• PROBLEM DETAILS
In the listing below, rewrite the stretch from the line containing "coordinates (513, 78)." through the line containing "What do you see at coordinates (1049, 710)" as a JSON list of strings, one string per line, leaving out blank lines.

— START OF GIVEN INFORMATION —

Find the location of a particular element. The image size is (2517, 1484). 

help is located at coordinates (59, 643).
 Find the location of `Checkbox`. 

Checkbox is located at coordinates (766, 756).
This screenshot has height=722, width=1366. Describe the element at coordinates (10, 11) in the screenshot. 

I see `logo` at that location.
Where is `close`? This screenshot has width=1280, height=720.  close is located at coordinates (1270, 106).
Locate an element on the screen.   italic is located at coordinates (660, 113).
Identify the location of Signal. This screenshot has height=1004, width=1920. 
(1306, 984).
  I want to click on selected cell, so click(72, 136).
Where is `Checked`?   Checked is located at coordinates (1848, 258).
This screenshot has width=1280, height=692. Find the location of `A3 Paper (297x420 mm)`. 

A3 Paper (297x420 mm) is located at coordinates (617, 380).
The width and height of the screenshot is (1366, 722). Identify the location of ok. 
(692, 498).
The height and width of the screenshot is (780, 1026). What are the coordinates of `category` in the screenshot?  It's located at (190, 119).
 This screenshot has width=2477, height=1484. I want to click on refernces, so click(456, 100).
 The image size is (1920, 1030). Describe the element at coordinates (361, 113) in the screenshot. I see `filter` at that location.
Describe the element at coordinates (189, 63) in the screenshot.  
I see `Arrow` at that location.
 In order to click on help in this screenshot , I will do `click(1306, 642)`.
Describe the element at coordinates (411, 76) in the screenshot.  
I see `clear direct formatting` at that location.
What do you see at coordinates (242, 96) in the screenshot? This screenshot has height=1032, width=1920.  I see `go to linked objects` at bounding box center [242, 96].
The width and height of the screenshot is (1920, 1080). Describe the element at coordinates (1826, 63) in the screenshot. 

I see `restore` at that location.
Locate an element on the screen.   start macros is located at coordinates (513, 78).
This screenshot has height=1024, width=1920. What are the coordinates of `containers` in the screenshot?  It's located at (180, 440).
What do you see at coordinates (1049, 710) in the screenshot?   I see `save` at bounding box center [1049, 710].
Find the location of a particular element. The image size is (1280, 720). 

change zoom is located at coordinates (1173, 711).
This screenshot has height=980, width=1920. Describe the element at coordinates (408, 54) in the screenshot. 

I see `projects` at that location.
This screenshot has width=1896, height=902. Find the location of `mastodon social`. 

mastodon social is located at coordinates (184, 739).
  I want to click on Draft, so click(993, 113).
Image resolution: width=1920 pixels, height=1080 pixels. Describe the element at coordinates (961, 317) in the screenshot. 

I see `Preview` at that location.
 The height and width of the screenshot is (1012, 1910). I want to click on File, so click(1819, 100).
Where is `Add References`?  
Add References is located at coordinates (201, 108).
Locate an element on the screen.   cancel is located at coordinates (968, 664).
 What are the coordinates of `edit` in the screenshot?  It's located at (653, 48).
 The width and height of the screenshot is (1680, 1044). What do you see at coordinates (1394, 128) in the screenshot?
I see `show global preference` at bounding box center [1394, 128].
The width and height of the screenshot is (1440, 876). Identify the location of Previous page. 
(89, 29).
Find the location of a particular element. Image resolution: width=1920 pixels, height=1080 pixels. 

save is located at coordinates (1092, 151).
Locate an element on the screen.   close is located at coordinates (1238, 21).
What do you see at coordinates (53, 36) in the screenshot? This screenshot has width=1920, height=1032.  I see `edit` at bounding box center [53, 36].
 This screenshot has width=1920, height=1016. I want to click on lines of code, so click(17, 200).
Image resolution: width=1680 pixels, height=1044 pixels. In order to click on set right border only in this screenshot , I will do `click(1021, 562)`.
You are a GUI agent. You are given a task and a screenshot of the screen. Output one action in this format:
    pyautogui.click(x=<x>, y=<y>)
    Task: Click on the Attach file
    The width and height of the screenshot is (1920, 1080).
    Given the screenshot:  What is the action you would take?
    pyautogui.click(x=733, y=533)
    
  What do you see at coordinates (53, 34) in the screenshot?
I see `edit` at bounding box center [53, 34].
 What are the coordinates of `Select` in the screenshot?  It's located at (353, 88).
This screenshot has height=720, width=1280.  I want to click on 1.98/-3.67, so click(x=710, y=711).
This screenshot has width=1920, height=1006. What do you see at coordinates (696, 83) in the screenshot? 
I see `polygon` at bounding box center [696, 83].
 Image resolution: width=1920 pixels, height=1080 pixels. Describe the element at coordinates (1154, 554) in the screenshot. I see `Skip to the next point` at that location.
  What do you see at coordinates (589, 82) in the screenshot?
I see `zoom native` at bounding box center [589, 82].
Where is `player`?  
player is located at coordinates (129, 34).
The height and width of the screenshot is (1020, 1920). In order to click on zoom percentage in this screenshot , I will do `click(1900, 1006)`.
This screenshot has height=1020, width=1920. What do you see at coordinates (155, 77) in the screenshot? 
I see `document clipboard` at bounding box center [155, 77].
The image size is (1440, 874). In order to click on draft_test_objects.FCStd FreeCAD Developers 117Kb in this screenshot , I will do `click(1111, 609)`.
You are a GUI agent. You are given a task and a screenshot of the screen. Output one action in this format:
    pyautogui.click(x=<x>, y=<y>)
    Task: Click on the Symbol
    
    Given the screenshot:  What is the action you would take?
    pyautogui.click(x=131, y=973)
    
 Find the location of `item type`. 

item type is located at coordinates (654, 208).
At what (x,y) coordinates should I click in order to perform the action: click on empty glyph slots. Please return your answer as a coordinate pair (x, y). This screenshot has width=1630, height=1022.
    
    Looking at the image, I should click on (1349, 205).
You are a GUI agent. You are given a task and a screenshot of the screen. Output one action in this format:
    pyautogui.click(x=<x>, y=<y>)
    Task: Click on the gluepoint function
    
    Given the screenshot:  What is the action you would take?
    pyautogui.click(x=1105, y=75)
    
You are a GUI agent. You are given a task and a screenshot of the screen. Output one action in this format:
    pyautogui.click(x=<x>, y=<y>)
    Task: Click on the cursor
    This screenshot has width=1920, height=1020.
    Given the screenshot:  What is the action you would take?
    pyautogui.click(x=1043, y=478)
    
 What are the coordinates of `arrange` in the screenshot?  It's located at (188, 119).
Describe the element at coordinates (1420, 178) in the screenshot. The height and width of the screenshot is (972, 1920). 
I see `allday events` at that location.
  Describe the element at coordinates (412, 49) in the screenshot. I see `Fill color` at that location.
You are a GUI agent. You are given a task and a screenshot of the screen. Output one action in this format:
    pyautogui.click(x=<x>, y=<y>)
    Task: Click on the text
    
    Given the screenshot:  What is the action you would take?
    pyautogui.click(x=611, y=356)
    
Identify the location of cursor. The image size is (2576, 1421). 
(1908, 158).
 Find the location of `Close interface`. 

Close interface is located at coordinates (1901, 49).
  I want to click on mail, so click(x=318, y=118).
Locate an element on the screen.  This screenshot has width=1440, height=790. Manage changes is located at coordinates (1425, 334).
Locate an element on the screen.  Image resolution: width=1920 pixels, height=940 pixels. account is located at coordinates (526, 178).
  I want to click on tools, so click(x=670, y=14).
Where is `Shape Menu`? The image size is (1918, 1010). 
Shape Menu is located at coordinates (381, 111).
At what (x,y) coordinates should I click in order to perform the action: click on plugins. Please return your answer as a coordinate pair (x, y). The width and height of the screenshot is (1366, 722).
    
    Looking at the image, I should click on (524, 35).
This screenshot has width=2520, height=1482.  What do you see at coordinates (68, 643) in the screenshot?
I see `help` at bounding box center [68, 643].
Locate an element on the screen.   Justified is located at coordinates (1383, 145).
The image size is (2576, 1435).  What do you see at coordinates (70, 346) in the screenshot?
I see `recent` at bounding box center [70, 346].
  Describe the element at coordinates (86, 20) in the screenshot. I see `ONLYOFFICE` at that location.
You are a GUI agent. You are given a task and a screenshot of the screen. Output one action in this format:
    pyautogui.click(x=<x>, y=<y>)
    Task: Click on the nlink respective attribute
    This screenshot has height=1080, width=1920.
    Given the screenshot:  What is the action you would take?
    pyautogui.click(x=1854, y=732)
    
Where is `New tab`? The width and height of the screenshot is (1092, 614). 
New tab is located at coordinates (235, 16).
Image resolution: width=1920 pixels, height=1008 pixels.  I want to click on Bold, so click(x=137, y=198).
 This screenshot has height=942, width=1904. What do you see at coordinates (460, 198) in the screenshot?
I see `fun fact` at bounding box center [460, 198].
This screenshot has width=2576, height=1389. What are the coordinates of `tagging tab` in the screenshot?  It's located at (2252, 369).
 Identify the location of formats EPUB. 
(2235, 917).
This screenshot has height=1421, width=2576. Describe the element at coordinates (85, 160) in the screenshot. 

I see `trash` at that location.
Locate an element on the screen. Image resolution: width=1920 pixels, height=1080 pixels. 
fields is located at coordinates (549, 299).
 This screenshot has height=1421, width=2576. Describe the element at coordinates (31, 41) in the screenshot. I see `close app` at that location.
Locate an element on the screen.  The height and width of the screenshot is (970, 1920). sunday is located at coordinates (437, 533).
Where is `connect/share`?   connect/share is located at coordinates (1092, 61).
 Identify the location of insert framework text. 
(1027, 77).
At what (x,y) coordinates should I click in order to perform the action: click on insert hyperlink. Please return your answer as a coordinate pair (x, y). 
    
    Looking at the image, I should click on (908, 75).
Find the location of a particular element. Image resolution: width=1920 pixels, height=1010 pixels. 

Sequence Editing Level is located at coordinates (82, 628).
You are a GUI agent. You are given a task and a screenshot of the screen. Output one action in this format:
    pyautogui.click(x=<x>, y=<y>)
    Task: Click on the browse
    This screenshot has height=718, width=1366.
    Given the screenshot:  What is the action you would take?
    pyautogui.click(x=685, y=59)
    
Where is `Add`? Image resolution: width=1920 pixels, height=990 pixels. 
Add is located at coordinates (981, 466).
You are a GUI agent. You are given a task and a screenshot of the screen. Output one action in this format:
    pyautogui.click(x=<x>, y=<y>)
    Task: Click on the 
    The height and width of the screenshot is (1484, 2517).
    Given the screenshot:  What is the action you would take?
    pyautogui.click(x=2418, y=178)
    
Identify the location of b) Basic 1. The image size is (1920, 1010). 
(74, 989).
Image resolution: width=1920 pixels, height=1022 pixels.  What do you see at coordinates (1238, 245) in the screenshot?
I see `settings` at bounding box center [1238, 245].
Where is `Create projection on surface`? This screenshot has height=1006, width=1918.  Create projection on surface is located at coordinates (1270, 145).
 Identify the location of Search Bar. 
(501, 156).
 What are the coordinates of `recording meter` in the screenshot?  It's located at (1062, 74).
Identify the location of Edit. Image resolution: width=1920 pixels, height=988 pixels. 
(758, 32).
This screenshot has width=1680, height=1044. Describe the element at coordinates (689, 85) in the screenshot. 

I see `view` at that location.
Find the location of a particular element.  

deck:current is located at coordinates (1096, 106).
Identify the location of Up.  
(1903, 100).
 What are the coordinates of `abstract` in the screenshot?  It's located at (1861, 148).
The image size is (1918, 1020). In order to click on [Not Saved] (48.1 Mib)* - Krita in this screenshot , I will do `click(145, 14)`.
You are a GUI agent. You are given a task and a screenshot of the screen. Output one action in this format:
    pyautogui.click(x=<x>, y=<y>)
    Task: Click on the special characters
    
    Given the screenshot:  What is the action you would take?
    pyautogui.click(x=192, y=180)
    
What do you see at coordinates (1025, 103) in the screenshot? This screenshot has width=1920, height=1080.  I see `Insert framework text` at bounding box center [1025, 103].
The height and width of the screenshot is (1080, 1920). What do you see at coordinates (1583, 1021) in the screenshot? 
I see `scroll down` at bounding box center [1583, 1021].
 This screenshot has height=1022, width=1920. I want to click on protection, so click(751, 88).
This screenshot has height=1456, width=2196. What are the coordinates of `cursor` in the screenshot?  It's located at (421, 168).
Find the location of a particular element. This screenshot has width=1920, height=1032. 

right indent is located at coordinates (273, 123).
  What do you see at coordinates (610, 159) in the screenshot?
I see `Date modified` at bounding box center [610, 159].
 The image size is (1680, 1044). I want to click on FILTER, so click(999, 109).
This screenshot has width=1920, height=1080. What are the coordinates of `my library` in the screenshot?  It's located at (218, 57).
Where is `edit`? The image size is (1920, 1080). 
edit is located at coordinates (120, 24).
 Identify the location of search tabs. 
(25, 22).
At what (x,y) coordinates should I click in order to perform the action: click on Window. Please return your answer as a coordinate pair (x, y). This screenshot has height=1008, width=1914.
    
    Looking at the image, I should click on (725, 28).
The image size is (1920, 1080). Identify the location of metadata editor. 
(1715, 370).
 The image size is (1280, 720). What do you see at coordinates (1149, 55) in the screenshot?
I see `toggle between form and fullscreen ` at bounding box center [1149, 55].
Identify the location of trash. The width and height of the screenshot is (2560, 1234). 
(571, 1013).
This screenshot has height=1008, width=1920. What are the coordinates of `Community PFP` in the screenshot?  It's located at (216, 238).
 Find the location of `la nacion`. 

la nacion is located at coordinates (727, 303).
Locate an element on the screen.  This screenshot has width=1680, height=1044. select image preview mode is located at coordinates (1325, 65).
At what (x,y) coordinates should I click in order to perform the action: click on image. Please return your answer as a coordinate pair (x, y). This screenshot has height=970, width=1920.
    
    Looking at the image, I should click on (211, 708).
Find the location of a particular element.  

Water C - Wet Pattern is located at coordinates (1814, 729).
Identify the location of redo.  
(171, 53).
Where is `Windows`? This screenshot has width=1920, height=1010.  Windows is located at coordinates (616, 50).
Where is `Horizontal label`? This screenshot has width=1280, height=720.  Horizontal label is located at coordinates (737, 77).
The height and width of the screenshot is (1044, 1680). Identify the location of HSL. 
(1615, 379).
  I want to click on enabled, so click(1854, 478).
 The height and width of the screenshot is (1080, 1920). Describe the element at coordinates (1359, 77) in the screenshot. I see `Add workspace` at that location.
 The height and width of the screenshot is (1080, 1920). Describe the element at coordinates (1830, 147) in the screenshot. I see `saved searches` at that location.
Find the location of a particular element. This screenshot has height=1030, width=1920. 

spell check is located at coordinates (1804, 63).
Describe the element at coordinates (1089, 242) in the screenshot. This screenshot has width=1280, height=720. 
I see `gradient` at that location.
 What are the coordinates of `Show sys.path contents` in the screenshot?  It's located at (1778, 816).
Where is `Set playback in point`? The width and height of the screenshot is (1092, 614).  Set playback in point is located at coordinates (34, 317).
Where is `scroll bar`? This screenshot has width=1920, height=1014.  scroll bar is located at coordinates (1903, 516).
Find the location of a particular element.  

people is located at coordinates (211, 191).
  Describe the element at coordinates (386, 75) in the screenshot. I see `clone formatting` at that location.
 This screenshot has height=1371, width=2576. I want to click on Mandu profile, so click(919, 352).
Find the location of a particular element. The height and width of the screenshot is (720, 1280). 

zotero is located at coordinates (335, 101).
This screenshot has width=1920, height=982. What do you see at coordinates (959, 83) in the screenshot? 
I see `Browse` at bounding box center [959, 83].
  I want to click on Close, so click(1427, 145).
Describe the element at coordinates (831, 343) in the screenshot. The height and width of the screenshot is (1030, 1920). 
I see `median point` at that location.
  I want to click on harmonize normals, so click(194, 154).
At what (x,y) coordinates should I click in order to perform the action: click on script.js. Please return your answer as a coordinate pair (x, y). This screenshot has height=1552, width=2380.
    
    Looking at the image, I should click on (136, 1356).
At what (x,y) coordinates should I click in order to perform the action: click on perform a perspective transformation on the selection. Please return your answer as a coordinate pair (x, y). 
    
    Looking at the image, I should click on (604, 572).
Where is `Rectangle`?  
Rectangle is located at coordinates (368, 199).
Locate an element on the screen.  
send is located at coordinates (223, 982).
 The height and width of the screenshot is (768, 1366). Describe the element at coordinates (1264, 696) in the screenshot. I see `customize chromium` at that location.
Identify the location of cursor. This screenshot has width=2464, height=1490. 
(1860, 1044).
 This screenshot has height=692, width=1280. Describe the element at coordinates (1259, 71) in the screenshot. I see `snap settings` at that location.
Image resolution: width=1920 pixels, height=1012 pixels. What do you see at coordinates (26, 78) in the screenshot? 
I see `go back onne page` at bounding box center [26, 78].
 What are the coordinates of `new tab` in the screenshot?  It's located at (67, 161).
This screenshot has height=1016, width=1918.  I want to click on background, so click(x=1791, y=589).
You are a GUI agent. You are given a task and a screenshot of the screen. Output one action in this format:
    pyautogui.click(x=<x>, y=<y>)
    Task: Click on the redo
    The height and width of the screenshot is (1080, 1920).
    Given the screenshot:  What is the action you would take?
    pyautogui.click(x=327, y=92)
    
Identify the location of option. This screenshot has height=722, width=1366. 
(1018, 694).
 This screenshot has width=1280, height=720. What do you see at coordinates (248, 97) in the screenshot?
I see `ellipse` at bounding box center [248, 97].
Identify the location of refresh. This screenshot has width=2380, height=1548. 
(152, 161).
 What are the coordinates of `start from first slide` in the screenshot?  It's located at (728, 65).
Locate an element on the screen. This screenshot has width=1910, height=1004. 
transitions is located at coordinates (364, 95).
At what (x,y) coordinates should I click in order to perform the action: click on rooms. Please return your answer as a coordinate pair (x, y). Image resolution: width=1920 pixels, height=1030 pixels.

— END OF GIVEN INFORMATION —

• RESULT OF THIS TASK
[
  "Locate an element on the screen.   start macros is located at coordinates (513, 78).",
  "This screenshot has height=1024, width=1920. What are the coordinates of `containers` in the screenshot?  It's located at (180, 440).",
  "What do you see at coordinates (1049, 710) in the screenshot?   I see `save` at bounding box center [1049, 710]."
]